The whole lore behind Immortals themselves is something I've put a lot of time and effort into behind the scenes, it being my precious little baby project I'm putting far too much love into. The main project of it is supposed to be No Saints Go to Heaven, which right now has no where near enough pre-production done to be in a state to make a full game, which I'm (very) slowly chipping away at. Fortunately, there's enough there on Immortals as an idea opposed to the concrete world of NSGtH that I'm able to make these small relatively contained "spinoffs", before there's any actual thing to spin off from.
As for COH itself, it's far less developed than the main lore it came from, but there's enough there that I've been turning it over on where these guys will go next. I don't want to promise anything on COH specifically right now but it's a tentative yes to more of it, at some point, with a definite yes to more Immortal content (at some point).
Unfortunately, for the minute, after I wrap up some other projects I need to shift focus to getting my Unreal skills up to par after getting laid off this month. If I get hired very quickly that gear shift back might be quick, but that remains to be seen.
Regardless, thank you so much for your response and enthusiasm. The state of the industry's making this a pretty shit time but things like this do really, really help.
indeed: https://base64.guru/converter/decode/ascii
it really is, honestly
Right now, I'm at Supermassive as a game designer, and I'm at risk of the layoffs which has been very fun and foundation breaking. I'm hoping to find another job (and am honestly banking on an interview for something that would work insanely well for me for a project that looks dope as hell) so we'll see how that goes.
Also, if there's any part of that salad you'd like clarification on feel free to say. I take no offense in my self-aggrandising bullshit being self-aggrandising bullshit.
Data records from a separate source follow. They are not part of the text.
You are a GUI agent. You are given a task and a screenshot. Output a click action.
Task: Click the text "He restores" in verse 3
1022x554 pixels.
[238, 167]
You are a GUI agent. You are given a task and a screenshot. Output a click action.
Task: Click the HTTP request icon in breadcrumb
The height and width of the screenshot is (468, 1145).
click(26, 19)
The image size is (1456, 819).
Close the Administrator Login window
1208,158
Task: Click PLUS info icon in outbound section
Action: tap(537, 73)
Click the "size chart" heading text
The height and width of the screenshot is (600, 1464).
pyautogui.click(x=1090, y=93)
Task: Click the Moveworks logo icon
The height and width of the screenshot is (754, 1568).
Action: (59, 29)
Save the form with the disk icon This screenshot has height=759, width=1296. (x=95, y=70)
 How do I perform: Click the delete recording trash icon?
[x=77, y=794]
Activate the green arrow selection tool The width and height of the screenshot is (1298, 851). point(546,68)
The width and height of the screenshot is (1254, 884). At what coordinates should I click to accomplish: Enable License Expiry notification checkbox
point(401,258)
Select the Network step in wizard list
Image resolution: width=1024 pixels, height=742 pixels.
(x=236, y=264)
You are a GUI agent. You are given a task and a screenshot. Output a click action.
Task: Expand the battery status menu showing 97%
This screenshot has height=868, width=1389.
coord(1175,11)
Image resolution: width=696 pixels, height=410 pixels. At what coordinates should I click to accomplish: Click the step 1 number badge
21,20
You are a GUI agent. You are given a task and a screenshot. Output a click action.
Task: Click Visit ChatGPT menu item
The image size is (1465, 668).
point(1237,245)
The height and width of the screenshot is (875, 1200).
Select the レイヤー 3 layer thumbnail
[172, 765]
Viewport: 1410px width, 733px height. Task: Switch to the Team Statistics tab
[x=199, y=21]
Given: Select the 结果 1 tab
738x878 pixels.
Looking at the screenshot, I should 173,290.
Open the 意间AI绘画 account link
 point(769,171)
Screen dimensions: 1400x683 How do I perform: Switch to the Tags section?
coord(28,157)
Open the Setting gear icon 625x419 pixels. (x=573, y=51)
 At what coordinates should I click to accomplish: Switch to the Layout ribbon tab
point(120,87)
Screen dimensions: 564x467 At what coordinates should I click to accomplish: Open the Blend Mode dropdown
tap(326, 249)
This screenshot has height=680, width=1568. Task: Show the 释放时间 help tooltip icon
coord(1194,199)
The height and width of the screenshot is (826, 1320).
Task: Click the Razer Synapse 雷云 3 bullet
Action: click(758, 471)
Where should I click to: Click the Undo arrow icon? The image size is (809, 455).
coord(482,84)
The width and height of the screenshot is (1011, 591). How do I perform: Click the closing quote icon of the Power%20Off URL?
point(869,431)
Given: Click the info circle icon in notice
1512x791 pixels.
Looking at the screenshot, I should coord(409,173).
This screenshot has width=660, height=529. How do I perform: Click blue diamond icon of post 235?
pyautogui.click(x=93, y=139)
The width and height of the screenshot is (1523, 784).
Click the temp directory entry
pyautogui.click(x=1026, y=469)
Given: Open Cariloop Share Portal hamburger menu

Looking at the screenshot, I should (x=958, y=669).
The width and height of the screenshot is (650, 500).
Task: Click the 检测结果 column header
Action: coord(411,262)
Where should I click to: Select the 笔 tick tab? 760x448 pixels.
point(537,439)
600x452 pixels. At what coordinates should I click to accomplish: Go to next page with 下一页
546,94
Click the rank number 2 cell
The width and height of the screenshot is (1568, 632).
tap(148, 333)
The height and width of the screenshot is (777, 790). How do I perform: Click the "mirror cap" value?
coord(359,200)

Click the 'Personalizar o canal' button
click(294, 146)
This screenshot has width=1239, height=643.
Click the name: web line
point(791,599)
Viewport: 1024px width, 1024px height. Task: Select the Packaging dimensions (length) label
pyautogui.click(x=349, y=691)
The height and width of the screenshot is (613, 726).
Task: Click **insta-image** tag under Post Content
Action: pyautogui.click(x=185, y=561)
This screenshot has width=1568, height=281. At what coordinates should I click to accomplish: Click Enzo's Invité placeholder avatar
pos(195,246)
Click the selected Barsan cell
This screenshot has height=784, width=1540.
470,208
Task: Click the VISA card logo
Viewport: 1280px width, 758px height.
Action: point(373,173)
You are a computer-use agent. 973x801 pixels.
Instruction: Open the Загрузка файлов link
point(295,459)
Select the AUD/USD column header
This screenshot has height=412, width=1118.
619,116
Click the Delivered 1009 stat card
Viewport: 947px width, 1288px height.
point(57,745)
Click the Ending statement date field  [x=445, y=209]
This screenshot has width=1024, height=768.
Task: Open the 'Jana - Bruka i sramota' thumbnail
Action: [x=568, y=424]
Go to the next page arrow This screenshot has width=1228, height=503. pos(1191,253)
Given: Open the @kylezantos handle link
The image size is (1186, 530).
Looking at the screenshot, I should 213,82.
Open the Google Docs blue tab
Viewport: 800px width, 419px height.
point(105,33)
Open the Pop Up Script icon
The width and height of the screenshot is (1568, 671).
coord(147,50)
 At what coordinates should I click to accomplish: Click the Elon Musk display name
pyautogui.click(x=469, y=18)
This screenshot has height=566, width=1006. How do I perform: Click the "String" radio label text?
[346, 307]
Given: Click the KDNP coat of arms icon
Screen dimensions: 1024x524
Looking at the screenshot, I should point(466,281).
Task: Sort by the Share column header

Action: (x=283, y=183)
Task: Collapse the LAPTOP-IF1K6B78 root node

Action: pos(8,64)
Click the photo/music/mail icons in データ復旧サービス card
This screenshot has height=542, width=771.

I make "queer" games, both in the literal and more broad interpretation. Obviously, that means characters that are gay telling gay stories, but for me that runs a bit deeper.
I'm very against the idea of mass media that targets "everyone". For me, the more you try to appeal to this non-existent "everyone", the more your Self is lost in the art you make. You have to gut the parts advertisers won't like, chop off the bits that you think might be embarrassing, declaw and de-tooth it, shave off any apparent imperfections that would make people point and laugh because [other] media looks much prettier, to the point you're saying nothing at all. Then, ultimately, you have watered down mush that brings nothing of artistic value to the world. It's not human anymore; it's mass-produced and offers nothing different than all the other mass-produced trends that came before it.
On the flip side, by fully devoting yourself to a weird and fucked up idea, to put your entire faith into a story you want to tell, to never apologise for it, you suddenly make something interesting. It's now an earnest and alive Thing, and something that no-one else can make, because you didn't compromise on the Self that's now part of it. And, consider the adage of: "Holy shit, a cake without frosting!" This approach means you miss out on some people, but so what? Humanity isn't a monolith, and trying to treat it as one is one of the great faults of new creatives. Because humanity is not monolithic, you can produce practically anything, and someone will love what you've done.
Paradoxically, by never caring about whether or not what you make is Other'd or "queer", you do create something that can (hypothetically) appeal to everyone, by nature of it being so earnest and speaking to human empathy. It's a bit like the Chris Fleming school of comedy. That being, you can make a joke so hyper-specific to one sort of person that it wraps around on itself and kills the entire room.
So, that's my brand. Games for exactly 3 people to lose their minds.